Salmonella poisoning is a very real risk when storing and using raw eggs and egg products. Products with raw eggs have been responsible or some of the largest foodborne illness outbreaks. This is because the disease causing microorganism Salmonella may be found on the shell surfaces of whole eggs which then contaminate the food.
It is vital that workers who use, handle, or sell raw eggs and egg products are aware that there are some people in the community who are particularly vulnerable to serious illness (and even death) caused by the consumption of contaminated raw eggs, including children, the elderly and pregnant women.

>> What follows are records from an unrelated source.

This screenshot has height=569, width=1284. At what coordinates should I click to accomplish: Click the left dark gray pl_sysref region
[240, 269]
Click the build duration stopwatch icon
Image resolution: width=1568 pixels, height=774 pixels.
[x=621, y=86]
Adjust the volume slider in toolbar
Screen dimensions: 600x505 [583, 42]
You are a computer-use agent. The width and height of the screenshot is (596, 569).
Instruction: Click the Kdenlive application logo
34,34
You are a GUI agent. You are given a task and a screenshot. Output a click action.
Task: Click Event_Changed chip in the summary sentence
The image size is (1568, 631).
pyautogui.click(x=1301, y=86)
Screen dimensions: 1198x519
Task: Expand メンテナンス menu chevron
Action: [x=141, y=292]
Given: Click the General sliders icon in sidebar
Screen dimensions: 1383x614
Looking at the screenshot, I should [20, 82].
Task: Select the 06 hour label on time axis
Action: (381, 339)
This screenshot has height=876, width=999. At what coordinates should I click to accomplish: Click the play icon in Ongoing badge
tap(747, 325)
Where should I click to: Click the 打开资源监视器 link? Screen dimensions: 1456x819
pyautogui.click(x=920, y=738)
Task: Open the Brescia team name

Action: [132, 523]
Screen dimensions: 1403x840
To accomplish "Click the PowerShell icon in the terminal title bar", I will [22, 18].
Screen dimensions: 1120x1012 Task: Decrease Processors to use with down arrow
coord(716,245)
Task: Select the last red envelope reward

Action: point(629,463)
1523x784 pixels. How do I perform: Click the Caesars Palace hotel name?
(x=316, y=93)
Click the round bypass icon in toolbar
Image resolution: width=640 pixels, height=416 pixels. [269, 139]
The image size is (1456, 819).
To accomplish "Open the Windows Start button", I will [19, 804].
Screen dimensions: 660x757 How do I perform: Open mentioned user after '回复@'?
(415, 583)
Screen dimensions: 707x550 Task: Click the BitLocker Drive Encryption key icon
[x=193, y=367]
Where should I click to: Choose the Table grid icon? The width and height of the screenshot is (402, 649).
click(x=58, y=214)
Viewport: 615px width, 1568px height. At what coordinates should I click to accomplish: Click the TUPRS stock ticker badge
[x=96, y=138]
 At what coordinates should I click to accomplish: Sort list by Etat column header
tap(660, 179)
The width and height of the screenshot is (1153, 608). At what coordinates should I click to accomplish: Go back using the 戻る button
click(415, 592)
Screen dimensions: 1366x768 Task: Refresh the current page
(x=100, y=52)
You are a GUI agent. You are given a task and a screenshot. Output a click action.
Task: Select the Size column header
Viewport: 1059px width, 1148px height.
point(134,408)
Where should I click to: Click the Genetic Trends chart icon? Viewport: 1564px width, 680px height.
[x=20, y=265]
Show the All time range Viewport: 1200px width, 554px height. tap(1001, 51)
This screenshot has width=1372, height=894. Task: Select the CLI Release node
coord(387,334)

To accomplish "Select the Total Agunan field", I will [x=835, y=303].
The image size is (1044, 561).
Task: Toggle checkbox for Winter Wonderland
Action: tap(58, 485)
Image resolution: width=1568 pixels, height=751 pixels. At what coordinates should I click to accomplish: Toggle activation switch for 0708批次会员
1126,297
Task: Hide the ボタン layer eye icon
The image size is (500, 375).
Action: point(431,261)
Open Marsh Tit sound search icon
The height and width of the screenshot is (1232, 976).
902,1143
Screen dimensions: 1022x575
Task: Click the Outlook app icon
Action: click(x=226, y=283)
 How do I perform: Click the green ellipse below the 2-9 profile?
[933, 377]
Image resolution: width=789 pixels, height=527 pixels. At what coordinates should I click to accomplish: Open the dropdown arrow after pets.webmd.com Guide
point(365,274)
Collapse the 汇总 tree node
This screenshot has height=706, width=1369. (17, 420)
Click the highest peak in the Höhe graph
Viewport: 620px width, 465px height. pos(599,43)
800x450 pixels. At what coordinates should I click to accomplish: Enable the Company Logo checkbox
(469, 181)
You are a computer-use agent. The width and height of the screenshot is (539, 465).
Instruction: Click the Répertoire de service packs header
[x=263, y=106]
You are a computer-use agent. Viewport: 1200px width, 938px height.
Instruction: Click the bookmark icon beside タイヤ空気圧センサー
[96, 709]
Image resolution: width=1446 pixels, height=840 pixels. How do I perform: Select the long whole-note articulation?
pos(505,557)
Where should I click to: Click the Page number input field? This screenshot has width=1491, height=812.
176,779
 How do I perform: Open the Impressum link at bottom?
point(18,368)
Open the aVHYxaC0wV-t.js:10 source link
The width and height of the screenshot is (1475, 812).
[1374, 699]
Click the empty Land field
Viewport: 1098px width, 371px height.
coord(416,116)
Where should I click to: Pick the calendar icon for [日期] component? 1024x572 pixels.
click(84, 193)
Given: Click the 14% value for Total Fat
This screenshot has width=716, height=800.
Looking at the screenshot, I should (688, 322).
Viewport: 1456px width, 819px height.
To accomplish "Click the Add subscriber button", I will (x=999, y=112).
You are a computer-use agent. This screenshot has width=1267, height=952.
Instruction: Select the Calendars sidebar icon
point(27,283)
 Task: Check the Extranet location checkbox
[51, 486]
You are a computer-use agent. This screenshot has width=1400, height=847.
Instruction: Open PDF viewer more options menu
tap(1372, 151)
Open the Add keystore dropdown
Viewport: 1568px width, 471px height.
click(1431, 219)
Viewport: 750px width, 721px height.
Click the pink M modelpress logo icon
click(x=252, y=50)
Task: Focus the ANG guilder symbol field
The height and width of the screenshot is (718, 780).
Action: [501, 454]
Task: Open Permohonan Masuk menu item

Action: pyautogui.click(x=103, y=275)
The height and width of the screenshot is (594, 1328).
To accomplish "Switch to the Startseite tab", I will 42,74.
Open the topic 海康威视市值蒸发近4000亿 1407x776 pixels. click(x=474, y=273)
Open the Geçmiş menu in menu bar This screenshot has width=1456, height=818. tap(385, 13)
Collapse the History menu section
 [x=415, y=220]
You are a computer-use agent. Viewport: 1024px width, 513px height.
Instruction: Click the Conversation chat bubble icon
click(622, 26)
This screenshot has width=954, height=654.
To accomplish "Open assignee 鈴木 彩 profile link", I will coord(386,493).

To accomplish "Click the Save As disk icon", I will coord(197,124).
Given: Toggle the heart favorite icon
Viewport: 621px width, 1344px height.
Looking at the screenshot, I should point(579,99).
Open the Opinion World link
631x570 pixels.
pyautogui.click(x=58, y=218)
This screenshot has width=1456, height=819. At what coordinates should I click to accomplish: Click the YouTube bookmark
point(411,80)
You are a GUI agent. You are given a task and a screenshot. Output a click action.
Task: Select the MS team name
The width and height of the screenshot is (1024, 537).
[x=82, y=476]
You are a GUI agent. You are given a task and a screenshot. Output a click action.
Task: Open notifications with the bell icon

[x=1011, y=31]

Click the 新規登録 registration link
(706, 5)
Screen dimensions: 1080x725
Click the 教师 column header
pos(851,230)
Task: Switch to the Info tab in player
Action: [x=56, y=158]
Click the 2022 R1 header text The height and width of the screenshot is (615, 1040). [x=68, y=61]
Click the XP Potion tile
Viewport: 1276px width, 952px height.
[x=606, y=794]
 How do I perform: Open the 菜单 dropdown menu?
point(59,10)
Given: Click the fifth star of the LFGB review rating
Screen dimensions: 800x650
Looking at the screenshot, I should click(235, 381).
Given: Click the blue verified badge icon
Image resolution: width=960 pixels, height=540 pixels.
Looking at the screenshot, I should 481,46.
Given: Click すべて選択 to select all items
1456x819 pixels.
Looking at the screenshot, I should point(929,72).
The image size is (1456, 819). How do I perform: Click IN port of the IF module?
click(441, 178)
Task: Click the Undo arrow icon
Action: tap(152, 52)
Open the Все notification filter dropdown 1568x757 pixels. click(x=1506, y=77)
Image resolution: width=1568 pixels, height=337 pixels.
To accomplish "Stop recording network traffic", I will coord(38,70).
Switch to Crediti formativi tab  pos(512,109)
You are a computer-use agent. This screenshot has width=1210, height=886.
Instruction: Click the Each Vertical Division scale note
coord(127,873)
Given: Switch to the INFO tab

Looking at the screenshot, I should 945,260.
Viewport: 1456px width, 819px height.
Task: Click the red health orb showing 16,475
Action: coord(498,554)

Key factors in raw egg purchasing, storage and use
There are a number of key factors to be aware of and to understand when working with raw eggs and raw egg products:
Look for an alternative to raw eggs in a product that you intend to sell. For example, making a Tiramisu without eggs, or cooking the egg (a sabayon) before adding to the mascarpone. If preparing an aioli, use a commercial mayonnaise product as a base.
Use a safer alternative to raw eggs such as pasteurised egg products or acidify raw egg products.
Ensure all acidified egg products (i.e. products that have acid based ingredients such as vinegar e.g. mayonnaise) are at pH 4.2 or below and stored for longer than 24 hours.
If it is not possible to substitute raw egg in a product, know your supplier (i.e. only buy from a reputable supplier, keep a copy of supplier documents for your records).
Assess all eggs (i.e. do not buy cracked, dirty or unstamped eggs)
Practice safe storage of eggs prior to use.
Know and understand how to handle eggs and to process raw eggs safely.
Know the post-process shelf life of products made using raw eggs.
Ensure that eggs received are not cracked or dirty and that they are correctly labelled, stamped and supplied in clean packaging.
If eggs delivered to a food business are not correctly labelled, stamped or they are cracked or dirty, the person responsible for receiving goods should refuse to accept the eggs.
Businesses must keep a record of the business name and business address of the supplier of the eggs and/or egg product, and be able to provide it to an authorised officer if asked.
Eggs should be stored under controlled temperature (i.e. in the fridge at 5°C or below) to maintain freshness.